| Task to complete |
Render each line of the items below as a numbered list, leaving out any blank lines.

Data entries
┏━━

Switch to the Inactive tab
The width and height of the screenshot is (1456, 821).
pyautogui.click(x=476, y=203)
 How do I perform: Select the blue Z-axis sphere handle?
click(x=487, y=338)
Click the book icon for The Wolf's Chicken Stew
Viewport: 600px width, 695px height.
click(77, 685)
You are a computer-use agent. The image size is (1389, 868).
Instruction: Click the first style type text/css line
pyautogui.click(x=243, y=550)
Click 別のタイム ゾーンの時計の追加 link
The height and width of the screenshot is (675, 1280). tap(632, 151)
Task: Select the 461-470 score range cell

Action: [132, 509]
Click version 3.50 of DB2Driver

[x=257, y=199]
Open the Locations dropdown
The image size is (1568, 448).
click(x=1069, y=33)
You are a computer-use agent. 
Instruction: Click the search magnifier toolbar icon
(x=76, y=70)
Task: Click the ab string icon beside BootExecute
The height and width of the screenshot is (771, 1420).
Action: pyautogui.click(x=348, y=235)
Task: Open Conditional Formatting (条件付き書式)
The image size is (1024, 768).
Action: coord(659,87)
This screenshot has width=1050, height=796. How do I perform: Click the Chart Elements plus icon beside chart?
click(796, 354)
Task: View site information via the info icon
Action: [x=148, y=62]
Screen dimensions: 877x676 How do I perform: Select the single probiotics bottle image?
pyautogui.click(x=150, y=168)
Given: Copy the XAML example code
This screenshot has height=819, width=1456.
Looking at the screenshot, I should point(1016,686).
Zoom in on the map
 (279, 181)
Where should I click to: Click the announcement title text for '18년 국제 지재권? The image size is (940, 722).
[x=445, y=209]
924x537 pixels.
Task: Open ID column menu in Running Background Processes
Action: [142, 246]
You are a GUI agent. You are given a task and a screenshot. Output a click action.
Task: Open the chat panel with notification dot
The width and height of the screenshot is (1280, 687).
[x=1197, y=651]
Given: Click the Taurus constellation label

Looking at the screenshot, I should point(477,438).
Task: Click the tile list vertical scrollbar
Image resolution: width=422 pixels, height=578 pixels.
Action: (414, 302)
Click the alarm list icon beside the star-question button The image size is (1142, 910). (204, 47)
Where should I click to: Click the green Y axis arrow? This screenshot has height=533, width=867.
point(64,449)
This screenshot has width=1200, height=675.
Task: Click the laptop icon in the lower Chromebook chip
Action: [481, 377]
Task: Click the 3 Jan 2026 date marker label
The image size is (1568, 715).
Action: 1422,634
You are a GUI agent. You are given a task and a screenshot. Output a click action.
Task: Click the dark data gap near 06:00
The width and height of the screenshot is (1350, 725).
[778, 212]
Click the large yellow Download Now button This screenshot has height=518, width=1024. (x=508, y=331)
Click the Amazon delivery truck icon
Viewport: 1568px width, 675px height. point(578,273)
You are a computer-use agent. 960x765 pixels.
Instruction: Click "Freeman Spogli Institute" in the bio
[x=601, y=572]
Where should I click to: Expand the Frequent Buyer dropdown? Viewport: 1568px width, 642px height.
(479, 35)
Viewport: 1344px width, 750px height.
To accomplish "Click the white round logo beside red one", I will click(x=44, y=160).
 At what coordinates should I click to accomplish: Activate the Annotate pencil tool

┗━━

| Result |
1. Switch to the Inactive tab
2. The width and height of the screenshot is (1456, 821).
3. pyautogui.click(x=476, y=203)
4.  How do I perform: Select the blue Z-axis sphere handle?
5. click(x=487, y=338)
6. Click the book icon for The Wolf's Chicken Stew
7. Viewport: 600px width, 695px height.
8. click(77, 685)
9. You are a computer-use agent. The image size is (1389, 868).
10. Instruction: Click the first style type text/css line
11. pyautogui.click(x=243, y=550)
12. Click 別のタイム ゾーンの時計の追加 link
13. The height and width of the screenshot is (675, 1280). tap(632, 151)
14. Task: Select the 461-470 score range cell
15. Action: [132, 509]
16. Click version 3.50 of DB2Driver
17. [x=257, y=199]
18. Open the Locations dropdown
19. The image size is (1568, 448).
20. click(x=1069, y=33)
21. You are a computer-use agent. 
22. Instruction: Click the search magnifier toolbar icon
23. (x=76, y=70)
24. Task: Click the ab string icon beside BootExecute
25. The height and width of the screenshot is (771, 1420).
26. Action: pyautogui.click(x=348, y=235)
27. Task: Open Conditional Formatting (条件付き書式)
28. The image size is (1024, 768).
29. Action: coord(659,87)
30. This screenshot has width=1050, height=796. How do I perform: Click the Chart Elements plus icon beside chart?
31. click(796, 354)
32. Task: View site information via the info icon
33. Action: [x=148, y=62]
34. Screen dimensions: 877x676 How do I perform: Select the single probiotics bottle image?
35. pyautogui.click(x=150, y=168)
36. Given: Copy the XAML example code
37. This screenshot has height=819, width=1456.
38. Looking at the screenshot, I should point(1016,686).
39. Zoom in on the map
40.  (279, 181)
41. Where should I click to: Click the announcement title text for '18년 국제 지재권? The image size is (940, 722).
42. [x=445, y=209]
43. 924x537 pixels.
44. Task: Open ID column menu in Running Background Processes
45. Action: [142, 246]
46. You are a GUI agent. You are given a task and a screenshot. Output a click action.
47. Task: Open the chat panel with notification dot
48. The width and height of the screenshot is (1280, 687).
49. [x=1197, y=651]
50. Given: Click the Taurus constellation label
51. Looking at the screenshot, I should point(477,438).
52. Task: Click the tile list vertical scrollbar
53. Image resolution: width=422 pixels, height=578 pixels.
54. Action: (414, 302)
55. Click the alarm list icon beside the star-question button The image size is (1142, 910). (204, 47)
56. Where should I click to: Click the green Y axis arrow? This screenshot has height=533, width=867.
57. point(64,449)
58. This screenshot has width=1200, height=675.
59. Task: Click the laptop icon in the lower Chromebook chip
60. Action: [481, 377]
61. Task: Click the 3 Jan 2026 date marker label
62. The image size is (1568, 715).
63. Action: 1422,634
64. You are a GUI agent. You are given a task and a screenshot. Output a click action.
65. Task: Click the dark data gap near 06:00
66. The width and height of the screenshot is (1350, 725).
67. [778, 212]
68. Click the large yellow Download Now button This screenshot has height=518, width=1024. (x=508, y=331)
69. Click the Amazon delivery truck icon
70. Viewport: 1568px width, 675px height. point(578,273)
71. You are a computer-use agent. 960x765 pixels.
72. Instruction: Click "Freeman Spogli Institute" in the bio
73. [x=601, y=572]
74. Where should I click to: Expand the Frequent Buyer dropdown? Viewport: 1568px width, 642px height.
75. (479, 35)
76. Viewport: 1344px width, 750px height.
77. To accomplish "Click the white round logo beside red one", I will click(x=44, y=160).
78.  At what coordinates should I click to accomplish: Activate the Annotate pencil tool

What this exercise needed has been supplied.